Davidson has experience, and it's experienced at winning. The Wildcats return all their scholarship players and add three freshmen to the mix for a club that went 29-5 overall, 17-1 in the Southern Conference last season.
"We worked hard to get in this position, one where we've received national recognition," said 6-foot-8 senior forward Thomas Sander. "There's no reason for us to feel pressure."
No there is not.
Regardless of how much anyone thinks of this team, the Wildcats will still be expected to lose. They're playing the nation's No. 1.
The pressure will be squarely on the shoulders of North Carolina. How the Tar Heels handle it will reveal just where this basketball team stands.
Coach Roy Williams says exhibition games are practice with people watching. What people saw in Carolina's two preseason matchups was a team seeking its own identity.
This is not the team that finished the season against Georgetown. This is a remix without Brandon Wright, but with Thompson and Alex Stepheson.
Carolina closed out its pre-season with a 107-52 victory Friday against Lenior-Rhyne at the Smith Center. The Tar Heels played better Friday than they did against Shaw in their first exhibition game. The improvement showed on defense in particular.
"We need to work on focusing," said junior guard Bobby Frasor, who hit the Tar Heels' first three-pointer of the year. It came in the second half against Lenior-Rhyne.
In the opening exhibition, Carolina looked disjointed, and the kids getting used to a revamped lineup pointed to the newness of it all as the reason. Another week of practice and another game revealed a team hard at work.
Redshirt freshman Will Graves is the only new face, and he was here last season. Graves sat out last year to gain some separation from his class and improve his body and skills. He did not play on Friday because of a sprained ankle he suffered in practice.
He watched his teammates chisel away at their flaws on Friday. They successfully smoothed out some of the rough edges, but Shaw and Lenior-Rhyne do not simulate Davidson. UNC will be forced to play physically and with some strength of will to win this opening game.

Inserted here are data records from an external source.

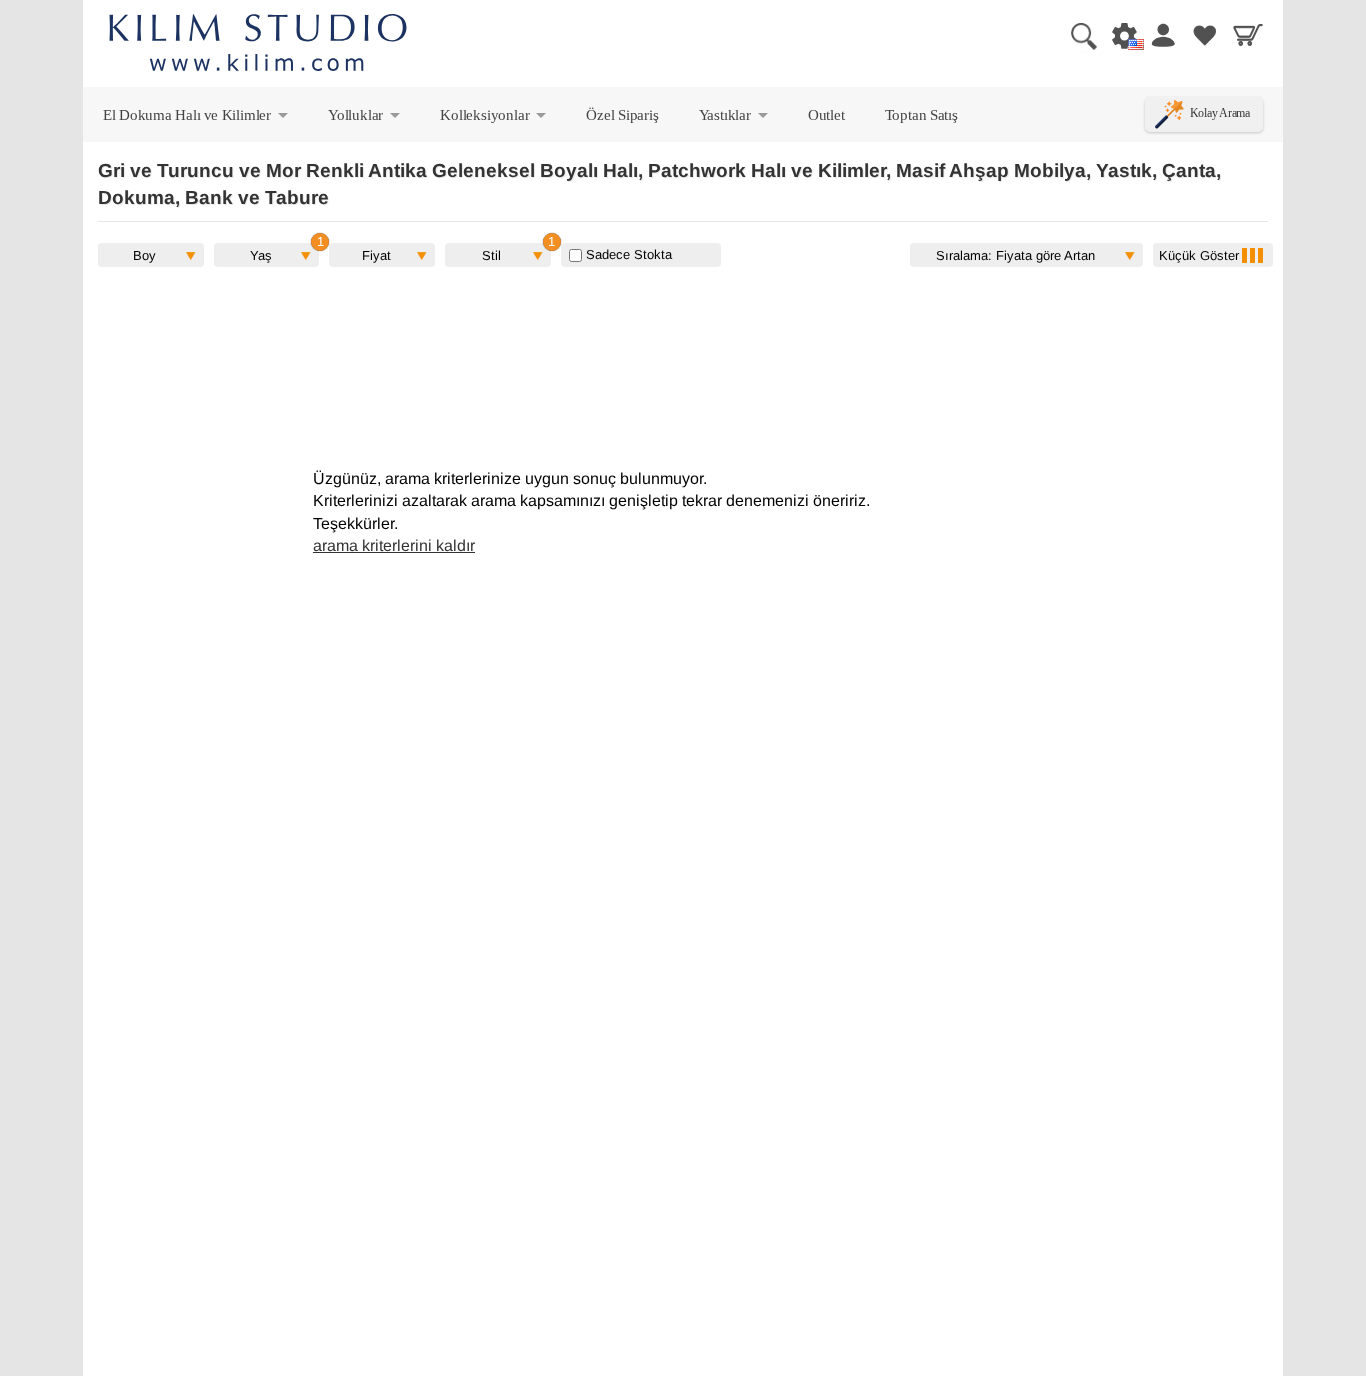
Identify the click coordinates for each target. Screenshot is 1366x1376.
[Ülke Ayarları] (1119, 35)
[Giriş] (1162, 35)
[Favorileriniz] (1205, 35)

It will not be unlike last year's second game of the season, which was played in Charlotte against Winthrop. UNC had to scrap to defeat Winthrop, 73-66.
UNC cannot afford to make so many mental mistakes, the players said.
"There are a lot of errors we're making by ourselves," Frasor said. "Teams are not forcing them. We're throwing the ball away, not doing the right thing on a play we had designed."
Junior Danny Green, who is moving between post play and the wing this year, gave an excellent performance against Lenior-Rhyne. He hit 5-of-9 field goals, all six free throws, had 10 rebounds, 16 points, three blocks and two steals, while coming off the bench.
"I was just doing the job coach wanted me to do, come in and give the team energy," Green said. "I felt like we played a lot better than we did in the last game. We were better defensively. We talked more, and it showed."
He's still adjusting to his time at power forward.
"The more I do it in practice, the more comfortable I get with it," Green said. "I'm still an amateur at it, but I'm getting used to it and learning from the other guys."